Simply put, the contemporary observability tech stack is not built for ubiquity. And even when you look at the systems that do exist, each one only sees a narrow slice of reality. You have to either tell it what you want and then wait, or have on-demand access that slows production down.
What we built
Part of the challenge comes from the fact that code in production has multiple layers, some of them are:
- A business layer: e.g. endpoints, queue consumers
- A code layer: the functions themselves
- External dependencies: e.g., databases, IO, other services
Some systems know about the business layer (e.g., APMs), some know about the code layer (e.g., loggers or error trackers), and some about 3rd parties. Sadly oftentimes each part’s data on its own is not only insufficient, but could be misleading, noisy, or a waste of time. To make matters worse, the code that engineers and coding agents see in their IDEs or in Github is not the same code that runs in production, especially in dynamic languages. Transpilation, V8 optimizations – correlating between something in production and something in the IDE at scale is pretty difficult.
We realized that to create the next generation of tools and systems for the future of high quality code, we need to think from first principles and fundamentally differently. No logs or spans or traces, but a Runtime Code Sensor that sees everything, is very sophisticated on the edge, and has negligible footprint.
To achieve that, we assembled a team of low-level cybersecurity researchers and engineers, bringing a wealth of experience in operating system and runtime reverse engineering, to build something completely different:
- An SDK sensor that runs with the code and constantly understands its behavior
- The SDK sends mostly aggregated statistical data – i.e., a tiny fraction of what logs would send, improving both performance, egress and cost
- When something goes wrong (e.g. endpoint error, queue slowdown), the sensor gathers all the forensic context for the specific incident needed to understand why the issue happened and propose a fix, e.g. input parameters, the code flow and exception data, 3rd party parameters such as DB query information, specific pod metrics and details, and more.
- Because all the metric and forensic data is tied automatically to the function level, it can be naturally used by both engineers and AI coding agents in their work.
How we went to market
Hud took a while to build.
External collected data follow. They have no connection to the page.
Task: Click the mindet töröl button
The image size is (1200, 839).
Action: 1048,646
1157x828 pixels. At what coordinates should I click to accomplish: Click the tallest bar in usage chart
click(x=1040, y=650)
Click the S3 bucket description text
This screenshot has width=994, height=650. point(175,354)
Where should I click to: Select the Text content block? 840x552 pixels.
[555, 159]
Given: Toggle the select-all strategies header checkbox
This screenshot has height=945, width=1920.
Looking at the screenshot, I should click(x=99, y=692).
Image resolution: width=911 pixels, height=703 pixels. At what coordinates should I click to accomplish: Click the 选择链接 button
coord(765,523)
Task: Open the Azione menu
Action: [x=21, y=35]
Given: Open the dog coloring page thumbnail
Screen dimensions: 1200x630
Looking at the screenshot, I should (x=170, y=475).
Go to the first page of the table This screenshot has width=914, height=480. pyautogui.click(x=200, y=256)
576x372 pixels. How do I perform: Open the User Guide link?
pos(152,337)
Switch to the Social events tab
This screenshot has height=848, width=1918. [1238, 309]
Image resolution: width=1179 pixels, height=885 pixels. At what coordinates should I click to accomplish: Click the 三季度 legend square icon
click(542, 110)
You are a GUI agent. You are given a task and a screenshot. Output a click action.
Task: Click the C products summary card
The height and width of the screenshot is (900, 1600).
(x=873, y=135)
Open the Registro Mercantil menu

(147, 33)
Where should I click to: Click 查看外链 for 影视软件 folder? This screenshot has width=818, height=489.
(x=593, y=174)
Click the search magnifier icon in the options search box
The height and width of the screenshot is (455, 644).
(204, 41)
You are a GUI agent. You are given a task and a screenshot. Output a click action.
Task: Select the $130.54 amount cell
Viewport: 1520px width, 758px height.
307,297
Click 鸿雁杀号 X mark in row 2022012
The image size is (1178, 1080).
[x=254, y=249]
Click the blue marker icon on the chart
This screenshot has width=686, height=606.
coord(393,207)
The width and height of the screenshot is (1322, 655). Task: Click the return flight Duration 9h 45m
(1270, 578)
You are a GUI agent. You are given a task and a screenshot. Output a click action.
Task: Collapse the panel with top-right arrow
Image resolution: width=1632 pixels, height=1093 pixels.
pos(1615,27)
We had our ups and downs in proving that our approach really works. Then, in late Q3 2025, a couple of things clicked together. First, a few capabilities in our sensor reached a level of maturity that delivered truly amazing results, especially around performance forensics and queue forensics. Second, many engineering orgs experienced a somber realization that followed the mass adoption of Cursor. Apparently it’s really difficult to adopt agentic coding into complex systems. How do you govern its output? How do you trust it to not break your production?
And so – they started looking for ways to move faster with AI code generation, while maintaining high quality and stability.
We could productize our technology in multiple ways (which we tested together with a few great design partners). The dilemma was whether we should build a product that focuses on fixing things that go wrong, or a product that focuses on building new things with higher levels of confidence. The underlying technology does both either way, but a product needs focus.
The market decided for us.
We got tons of interest in a basic offering:
Detect errors and performance degradations in production, with the context needed to fix them with AI.
The cool thing with Hud, is that Hud is all you need to achieve that.
We started selling this new offering, and it looks amazing so far. We are now excited to open the gates and invite more customers in.
Where this is going
“Prediction is very difficult, especially if it is about the future.” – Neils Bohr
We don’t know what the future holds. But there’s a couple of things we feel strongly about. First, that AI code generation will be much, much bigger in the future. Second, that a new stack will emerge to power this revolution – and we are excited to play a key role in it. LFG!